Children and animals are among the things that embody and evoke our sense of wonder and awe. For this Sunday’s List, we asked Entropy contributors, “What is the greatest sense of wonder you’ve ever experienced?” What follows are quiet, gorgeous and wonder-ful moments that keep us up, or get us through the night.
Last year I visited House on the Rock in Wisconsin, which used to belong to Alex Jordan. It’s basically a house he built around a rock in a remote area and another building that houses some of the largest collections of items (totally random things) in the world. There’s a life-sized blue whale in one room. There’s the largest carousel in the world, just there, red and spinning. All of that was insane. But the thing that made me feel something indescribable was this life-sized village he built. As soon as I got into that part of the “house,” I just felt this great sense of possibility and sadness. Like he wanted to build his own world that looked just the world he already knew, but with no one in it.
Seeing Tori Amos perform for the first time, when I was 13 (Boys for Pele tour). The moment she stepped on stage and hit the first note on her piano I started crying: I’d never seen “live” art that felt so close to me before and the entire evening felt like being let into a private room where the universe understood and held me.

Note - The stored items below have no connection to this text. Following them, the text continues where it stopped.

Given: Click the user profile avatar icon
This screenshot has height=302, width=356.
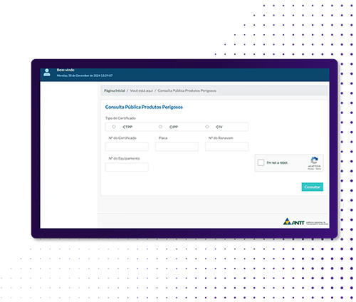Looking at the screenshot, I should click(47, 73).
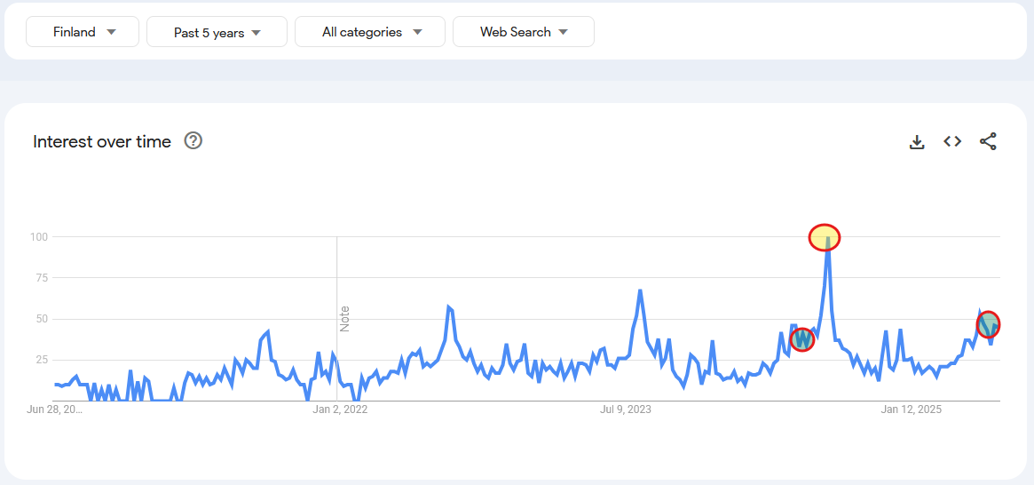This screenshot has height=485, width=1034.
Task: Download the interest over time data
Action: [x=917, y=141]
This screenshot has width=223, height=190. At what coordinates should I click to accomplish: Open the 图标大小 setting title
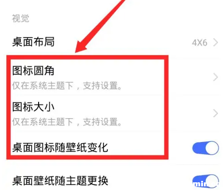pyautogui.click(x=33, y=107)
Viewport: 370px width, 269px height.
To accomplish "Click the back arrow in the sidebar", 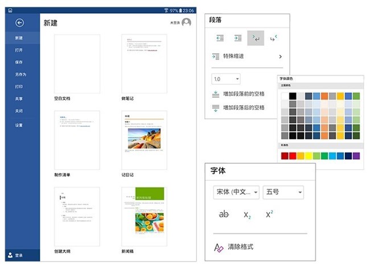I will (x=20, y=23).
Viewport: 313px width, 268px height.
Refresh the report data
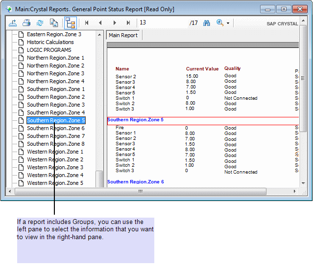click(40, 23)
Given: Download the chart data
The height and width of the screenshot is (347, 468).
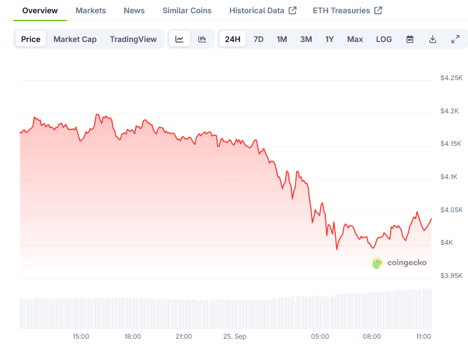Looking at the screenshot, I should click(x=433, y=39).
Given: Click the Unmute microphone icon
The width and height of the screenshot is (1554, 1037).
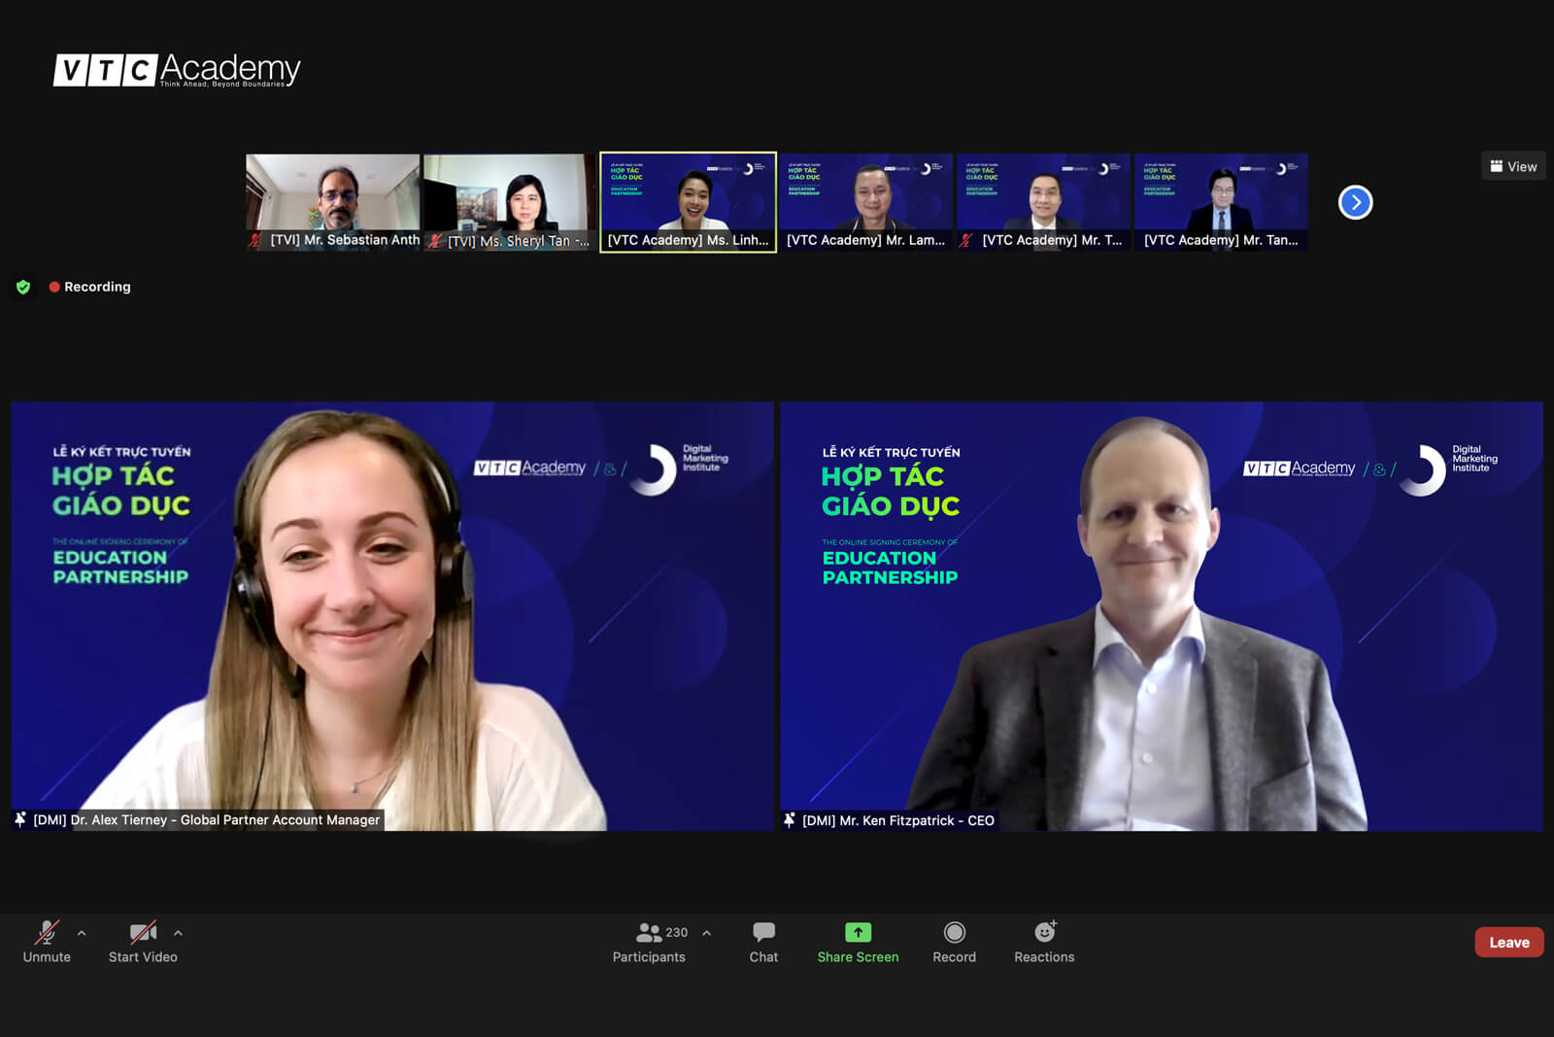Looking at the screenshot, I should [46, 933].
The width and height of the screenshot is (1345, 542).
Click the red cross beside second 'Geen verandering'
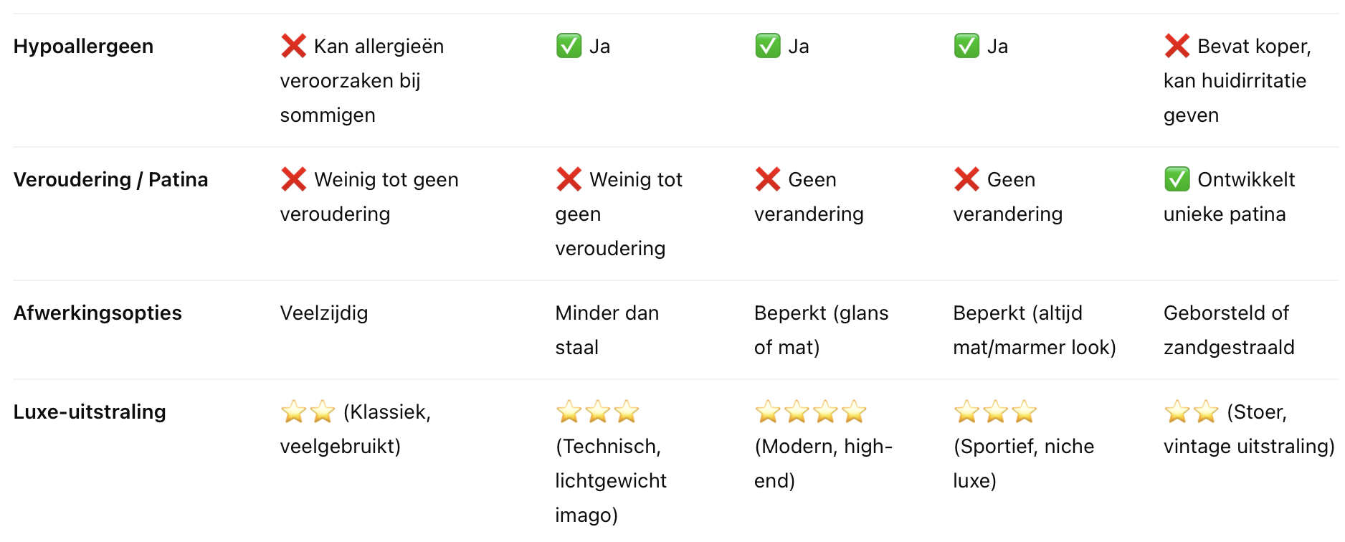coord(967,179)
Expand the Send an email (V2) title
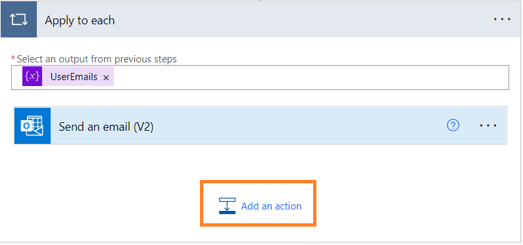The width and height of the screenshot is (523, 245). tap(106, 127)
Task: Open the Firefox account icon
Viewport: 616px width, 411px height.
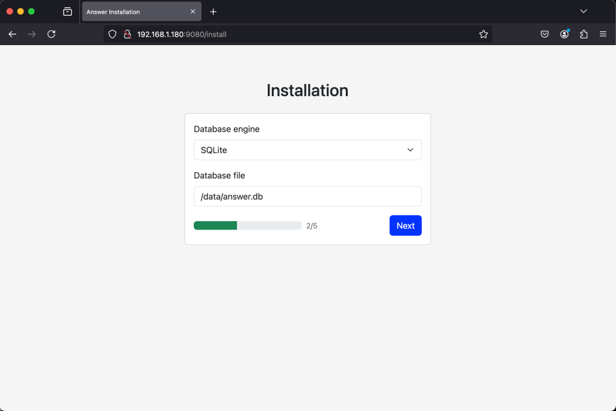Action: click(564, 34)
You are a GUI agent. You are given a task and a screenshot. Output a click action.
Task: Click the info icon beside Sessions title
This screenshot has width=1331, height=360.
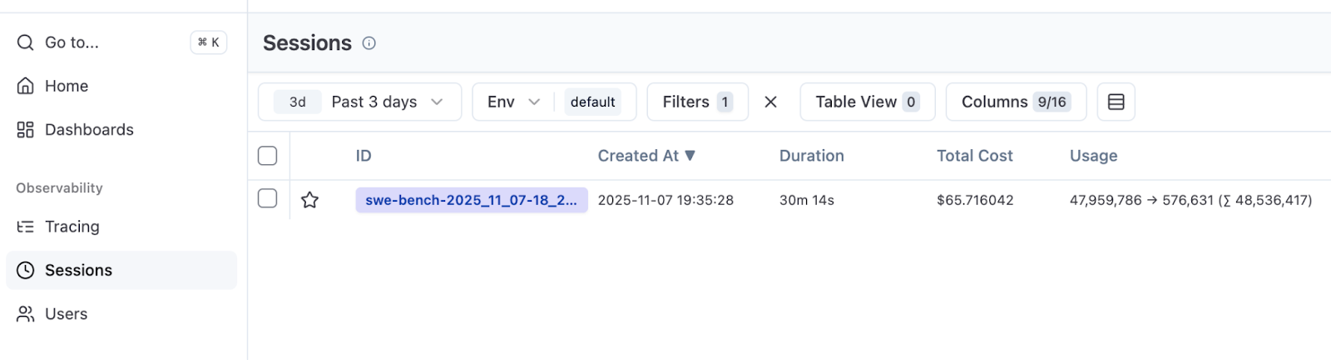369,43
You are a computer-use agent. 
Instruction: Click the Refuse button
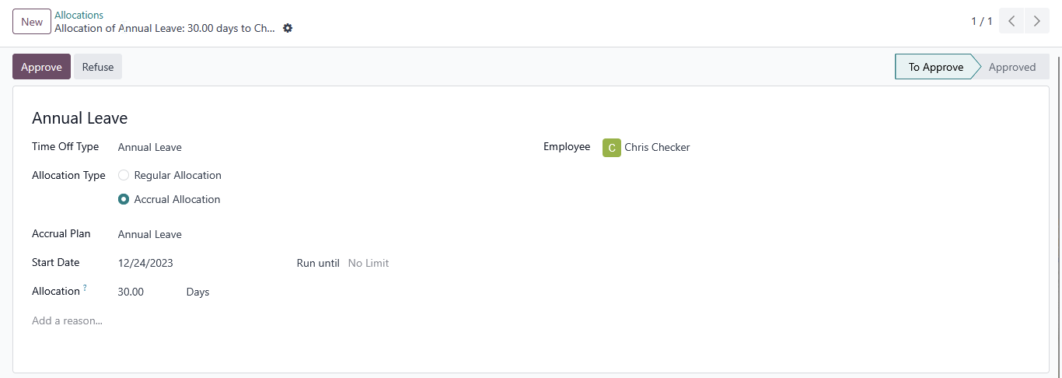click(x=98, y=67)
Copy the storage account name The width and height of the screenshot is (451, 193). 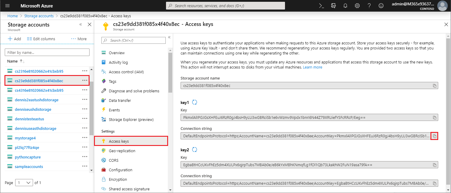coord(434,86)
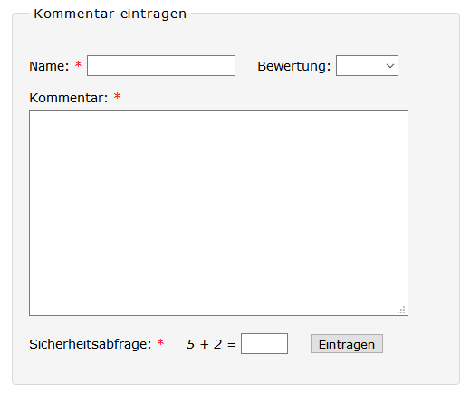Click the word "eintragen" in the fieldset legend
470x393 pixels.
(x=153, y=14)
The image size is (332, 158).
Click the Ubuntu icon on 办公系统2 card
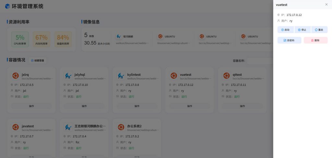click(x=121, y=127)
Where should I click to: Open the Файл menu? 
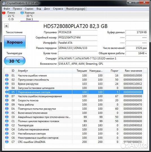click(7, 9)
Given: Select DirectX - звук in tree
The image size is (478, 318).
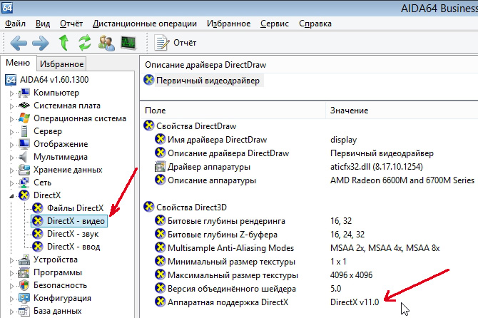Looking at the screenshot, I should [73, 234].
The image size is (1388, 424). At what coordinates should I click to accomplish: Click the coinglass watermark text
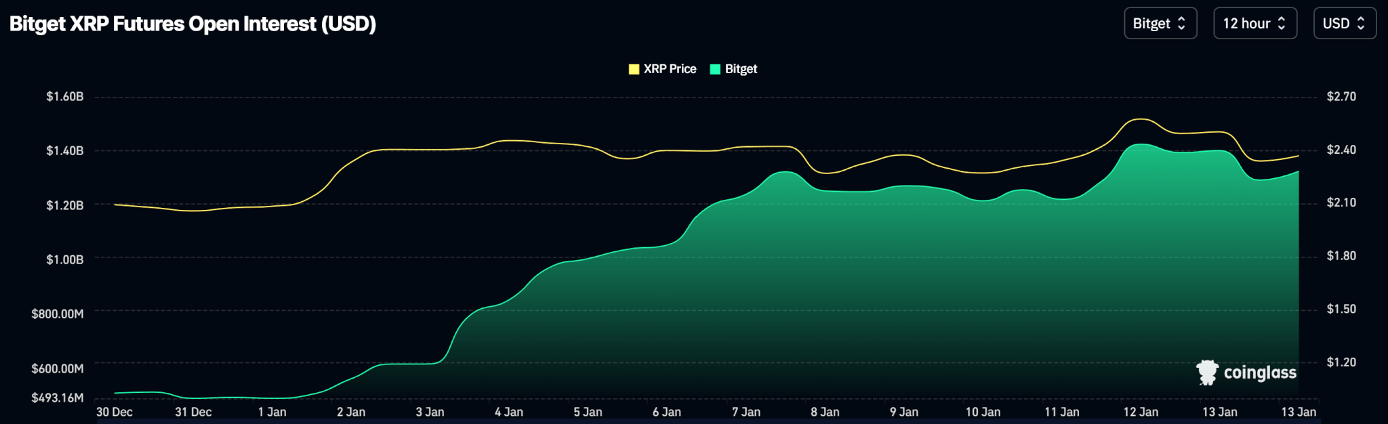[x=1260, y=373]
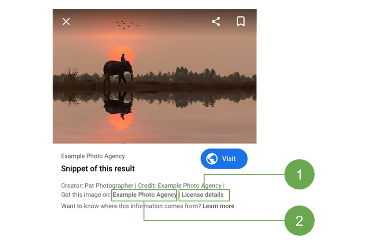Click the share icon on the photo
Viewport: 367px width, 245px height.
tap(216, 21)
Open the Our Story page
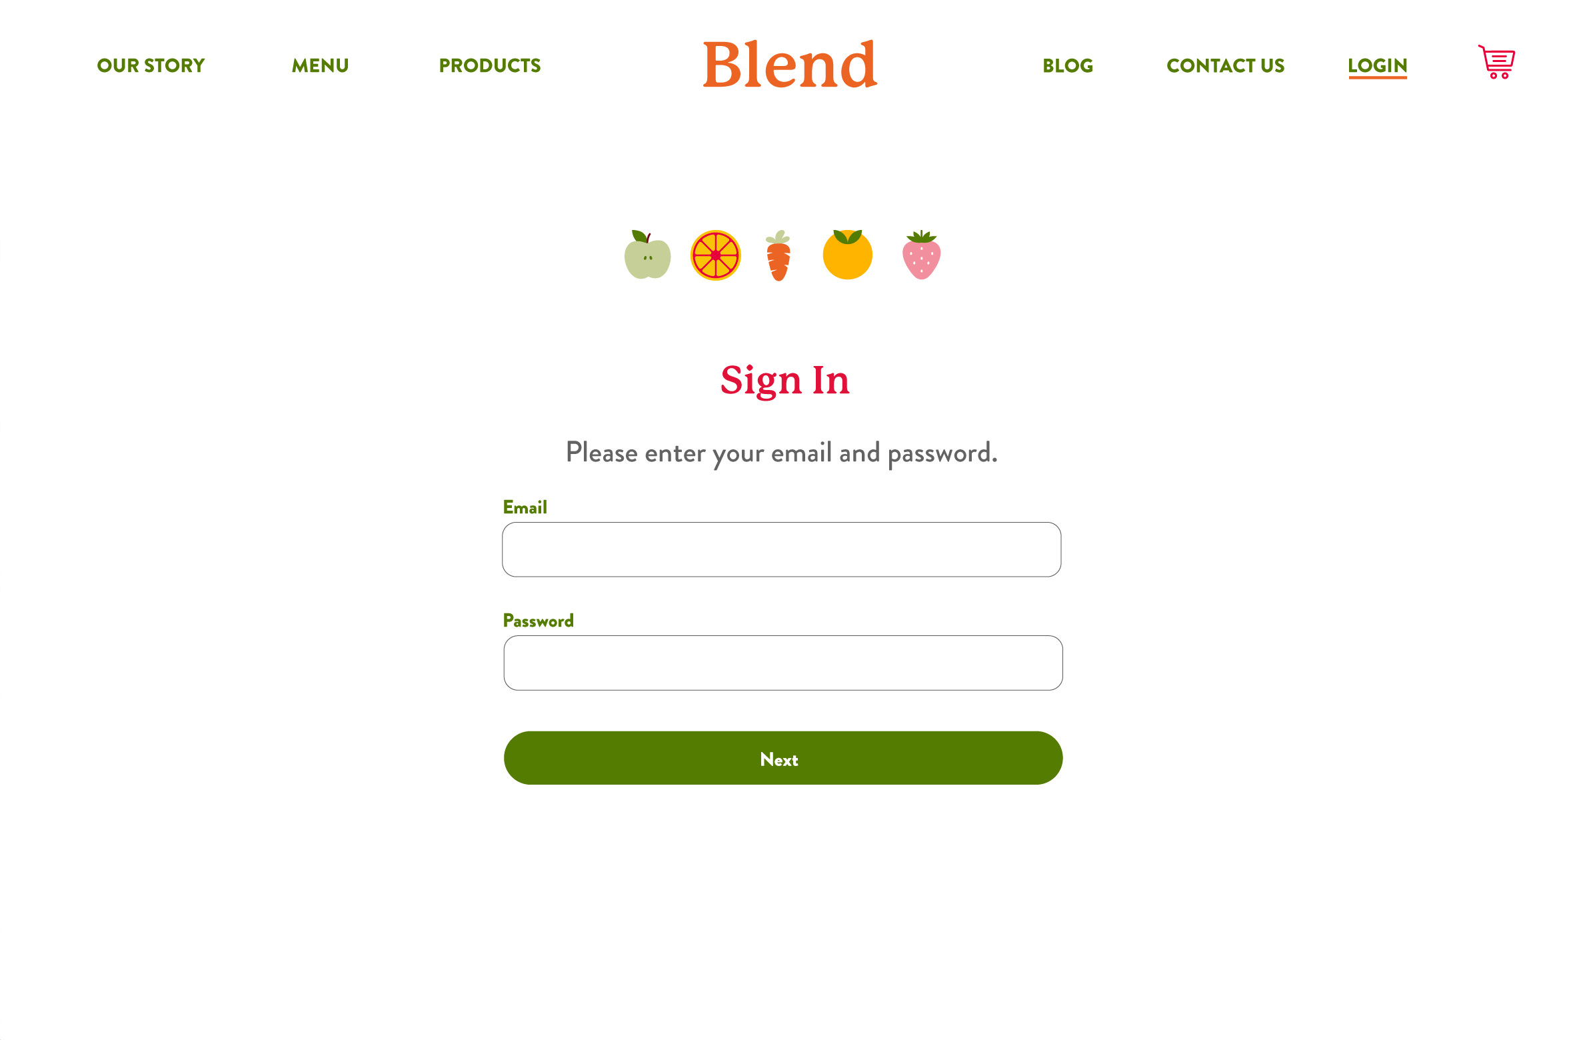This screenshot has width=1573, height=1040. click(x=151, y=64)
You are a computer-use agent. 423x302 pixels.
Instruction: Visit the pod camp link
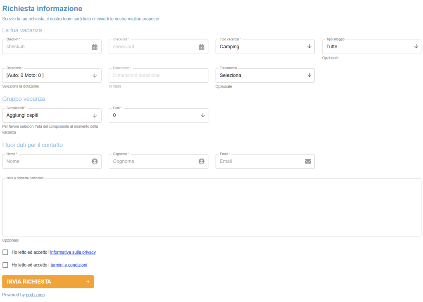[35, 295]
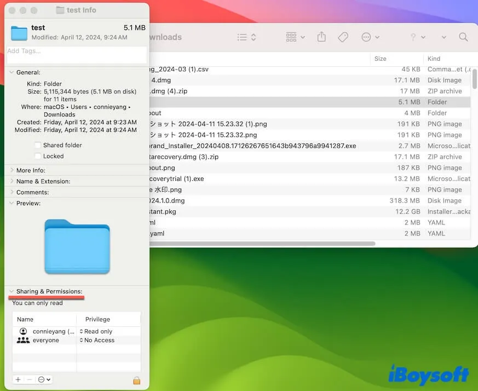The height and width of the screenshot is (391, 478).
Task: Click the Tags icon in the toolbar
Action: 343,37
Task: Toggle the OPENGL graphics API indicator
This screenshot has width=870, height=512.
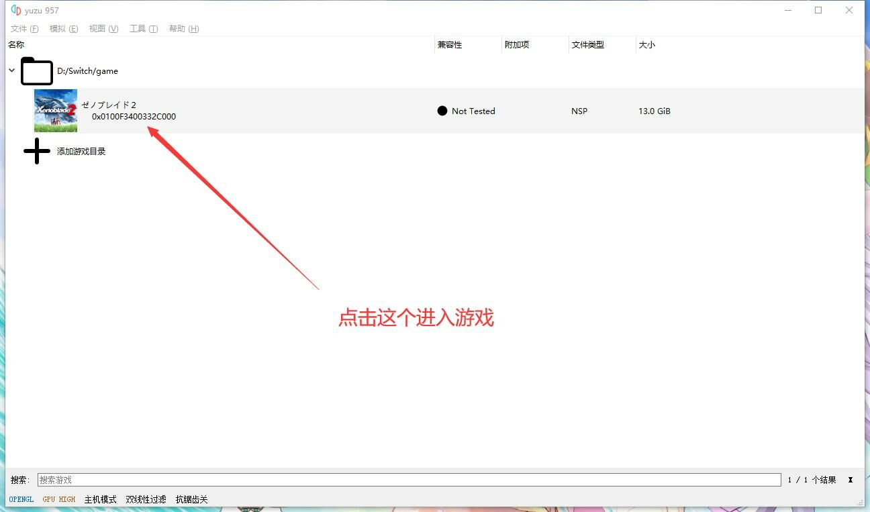Action: click(x=21, y=499)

One day a few years ago I realized the crows who live in the huge redwood tree in the neighbor’s yard were playing a game. They sit in the tree, and one says Caw, caw, caw! and about 5 of them suddenly leave the tree, circle around it and then come back and land. Then, another Caw, caw, caw, and 5 or 6 different crows (believe me I watch this closely) will leave, circle the tree and come back. They did this for about 20 minutes. I have seen this since, and I can only think it’s a crow version of musical chairs. I can’t see exactly where they land, and of course I have no way of recognizing an individual, but I truly believe this is play.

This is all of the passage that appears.